Quelques jours avec moi

Director
Claude Sautet
Cast
Daniel Auteuil, Sandrine Bonnaire, Jean-Pierre Marielle, Dominique Lavanant, Danielle Darrieux
Date
1988
Duration
124 Minutes
Cert.
12

Claude Sautet’s twelfth feature is another fine fruit of the director’s crop, with an esteemed cast playing out a heady mix of poignant drama and biting humour.
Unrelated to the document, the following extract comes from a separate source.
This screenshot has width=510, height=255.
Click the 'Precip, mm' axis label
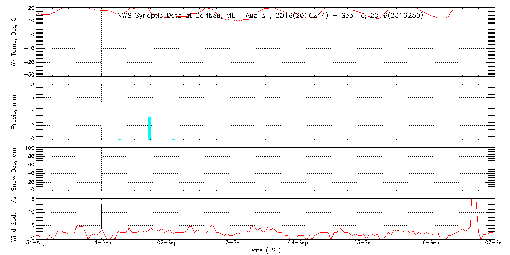click(x=14, y=111)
Martial Pasquier (Daniel Auteuil) returns to his illustrious family, the owners of a national supermarket chain, after a brief stay in a psychiatric home. Handled as if fragile china, he is sent by his mother Suzanne (Danielle Darrieux) to look over the books of some of the under-achieving regional outlets. Resentful of the condescension accorded to him, Martial doesn’t continue on from his first assignment in Limoges, rather he decides to stay and investigate the accounts of the store manager Raoul Fonfrin (Jean-Pierre Marielle), while courting his attractive maid Francine (Sandrine Bonnaire). However, eyebrows are raised back in Paris, among the company directors eager to bring the errant son back into line.
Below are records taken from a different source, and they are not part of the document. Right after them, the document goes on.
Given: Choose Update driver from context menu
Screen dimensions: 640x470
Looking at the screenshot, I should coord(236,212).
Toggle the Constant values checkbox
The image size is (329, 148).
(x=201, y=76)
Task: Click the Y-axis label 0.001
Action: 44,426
A psychological drama of the highest order, Sautet chose the perfect leading man to portray his troubled protagonist. Daniel Auteuil delivers one of the finest performances of his career, as his profound brooding and torment provoke a mixture of both sympathy and apprehension. Sandrine Bonnaire also excels as the delinquent maid, who suddenly finds herself straddling two social spheres. The pair enjoy a great dynamic; his introverted loner is challenged by her exuberant yet erratic nature. Indeed, they bring to mind Sautet’s former leading screen couple, Michel Piccoli and Romy Schneider (Les Choses de la vie, Max et les ferrailleurs), with Auteuil and Bonnaire doing justice here to such high acting calibre.
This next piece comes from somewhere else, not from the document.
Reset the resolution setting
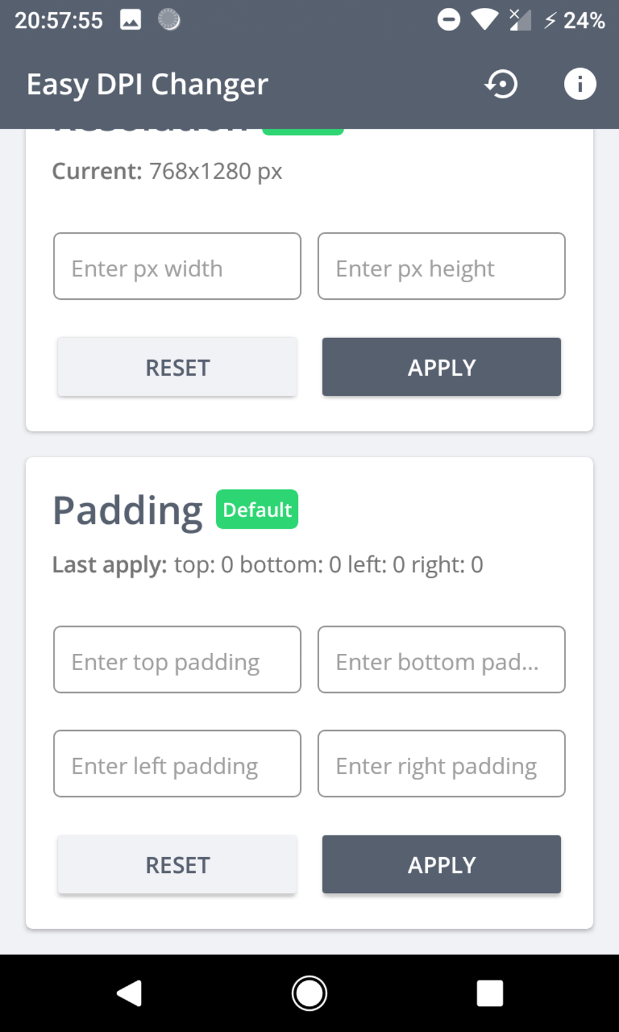The image size is (619, 1032). tap(177, 367)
As with the majority of Sautet’s films, Quelques jours avec moi is a strong ensemble piece, with French screen legends Jean-Pierre Marielle and Danielle Darrieux leaving strong impressions in the supporting roles, while Dominque Lavanant shines as the stuck-up bourgeois housewife. Indeed, for a film which follows the vagrancy of its depressed protagonist, Sautet’s work exudes copious amounts of humour through its vibrant characters and critiques of class divides and social mores.

Previously unreleased in the UK, Cinémoi is proud to present a brand new subtitled copy of a forgotten jewel from one of French cinema’s legends.